Material for this task:
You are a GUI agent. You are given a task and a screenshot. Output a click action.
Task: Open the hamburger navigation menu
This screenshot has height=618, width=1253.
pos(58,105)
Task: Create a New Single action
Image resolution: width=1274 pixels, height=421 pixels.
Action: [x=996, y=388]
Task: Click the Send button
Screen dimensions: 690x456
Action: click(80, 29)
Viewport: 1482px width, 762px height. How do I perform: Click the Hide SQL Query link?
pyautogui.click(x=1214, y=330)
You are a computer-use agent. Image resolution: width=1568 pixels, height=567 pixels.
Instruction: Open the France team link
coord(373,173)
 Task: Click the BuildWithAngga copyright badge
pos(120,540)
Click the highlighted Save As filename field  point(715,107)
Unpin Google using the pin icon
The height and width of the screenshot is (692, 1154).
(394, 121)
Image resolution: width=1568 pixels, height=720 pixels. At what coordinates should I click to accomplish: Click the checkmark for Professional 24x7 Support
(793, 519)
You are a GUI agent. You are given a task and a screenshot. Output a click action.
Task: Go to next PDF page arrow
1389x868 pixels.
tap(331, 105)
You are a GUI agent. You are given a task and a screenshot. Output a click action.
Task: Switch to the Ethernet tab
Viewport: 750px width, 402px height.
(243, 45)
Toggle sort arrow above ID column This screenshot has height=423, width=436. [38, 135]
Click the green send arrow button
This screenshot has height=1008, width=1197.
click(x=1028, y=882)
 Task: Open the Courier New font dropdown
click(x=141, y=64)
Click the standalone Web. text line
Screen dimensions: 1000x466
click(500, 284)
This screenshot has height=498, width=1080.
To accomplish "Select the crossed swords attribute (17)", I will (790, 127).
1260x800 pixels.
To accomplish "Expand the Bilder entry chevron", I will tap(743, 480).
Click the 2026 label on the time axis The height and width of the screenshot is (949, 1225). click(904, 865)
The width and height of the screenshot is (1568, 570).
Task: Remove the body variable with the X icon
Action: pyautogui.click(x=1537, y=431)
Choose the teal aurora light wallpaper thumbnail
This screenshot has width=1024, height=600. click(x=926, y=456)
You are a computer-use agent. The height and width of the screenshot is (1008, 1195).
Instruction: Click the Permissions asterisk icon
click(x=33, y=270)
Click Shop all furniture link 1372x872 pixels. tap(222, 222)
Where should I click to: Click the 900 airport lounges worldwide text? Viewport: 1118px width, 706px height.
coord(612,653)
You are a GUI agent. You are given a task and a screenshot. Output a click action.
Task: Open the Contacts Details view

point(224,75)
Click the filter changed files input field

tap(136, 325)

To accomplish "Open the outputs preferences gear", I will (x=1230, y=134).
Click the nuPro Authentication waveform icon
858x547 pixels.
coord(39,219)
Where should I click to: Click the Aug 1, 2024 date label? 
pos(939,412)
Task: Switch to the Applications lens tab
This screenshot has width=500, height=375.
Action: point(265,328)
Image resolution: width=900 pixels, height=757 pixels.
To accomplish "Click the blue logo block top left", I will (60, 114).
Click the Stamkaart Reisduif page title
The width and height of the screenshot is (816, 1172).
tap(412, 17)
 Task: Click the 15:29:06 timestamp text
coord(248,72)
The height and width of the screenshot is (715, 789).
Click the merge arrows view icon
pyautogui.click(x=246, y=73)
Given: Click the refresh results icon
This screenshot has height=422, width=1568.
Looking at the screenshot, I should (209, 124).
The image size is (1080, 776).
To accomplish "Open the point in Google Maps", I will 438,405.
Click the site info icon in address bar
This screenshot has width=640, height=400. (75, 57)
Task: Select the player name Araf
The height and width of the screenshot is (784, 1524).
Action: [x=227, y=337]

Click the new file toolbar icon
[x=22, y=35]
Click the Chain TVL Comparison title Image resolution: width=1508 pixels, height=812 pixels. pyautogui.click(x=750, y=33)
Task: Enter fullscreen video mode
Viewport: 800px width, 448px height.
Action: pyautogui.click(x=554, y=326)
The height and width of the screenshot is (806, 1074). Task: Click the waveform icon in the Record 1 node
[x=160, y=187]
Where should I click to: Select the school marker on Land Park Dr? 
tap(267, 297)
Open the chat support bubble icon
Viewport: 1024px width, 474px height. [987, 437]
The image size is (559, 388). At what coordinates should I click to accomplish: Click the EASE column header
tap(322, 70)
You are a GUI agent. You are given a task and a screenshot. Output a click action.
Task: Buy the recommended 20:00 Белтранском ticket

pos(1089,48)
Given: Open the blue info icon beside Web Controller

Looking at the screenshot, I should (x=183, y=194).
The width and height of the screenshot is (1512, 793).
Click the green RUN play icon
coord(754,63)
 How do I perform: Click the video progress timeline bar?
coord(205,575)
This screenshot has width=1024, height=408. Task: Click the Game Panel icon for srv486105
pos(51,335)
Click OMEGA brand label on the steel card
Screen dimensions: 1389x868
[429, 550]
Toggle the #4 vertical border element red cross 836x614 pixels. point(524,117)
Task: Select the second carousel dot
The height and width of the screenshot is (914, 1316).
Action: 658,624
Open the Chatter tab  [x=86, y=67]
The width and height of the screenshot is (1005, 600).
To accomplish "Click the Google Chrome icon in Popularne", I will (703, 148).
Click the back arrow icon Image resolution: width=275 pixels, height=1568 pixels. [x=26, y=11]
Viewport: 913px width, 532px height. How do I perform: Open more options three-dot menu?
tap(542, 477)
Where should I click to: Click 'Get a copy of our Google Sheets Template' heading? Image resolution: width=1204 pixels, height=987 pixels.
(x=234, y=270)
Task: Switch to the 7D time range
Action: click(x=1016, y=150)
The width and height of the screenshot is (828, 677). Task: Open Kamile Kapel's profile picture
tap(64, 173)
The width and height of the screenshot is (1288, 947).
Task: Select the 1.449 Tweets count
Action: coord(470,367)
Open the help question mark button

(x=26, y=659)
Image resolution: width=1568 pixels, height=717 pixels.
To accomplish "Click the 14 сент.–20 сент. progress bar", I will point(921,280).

Task to complete: Reproduce the entries exactly, but only from their first line to the line holding "Task: Click the Send button", with that last line kept.

Response:
You are a GUI agent. You are given a task and a screenshot. Output a click action.
Task: Open the hamburger navigation menu
This screenshot has height=618, width=1253.
pos(58,105)
Task: Create a New Single action
Image resolution: width=1274 pixels, height=421 pixels.
Action: [x=996, y=388]
Task: Click the Send button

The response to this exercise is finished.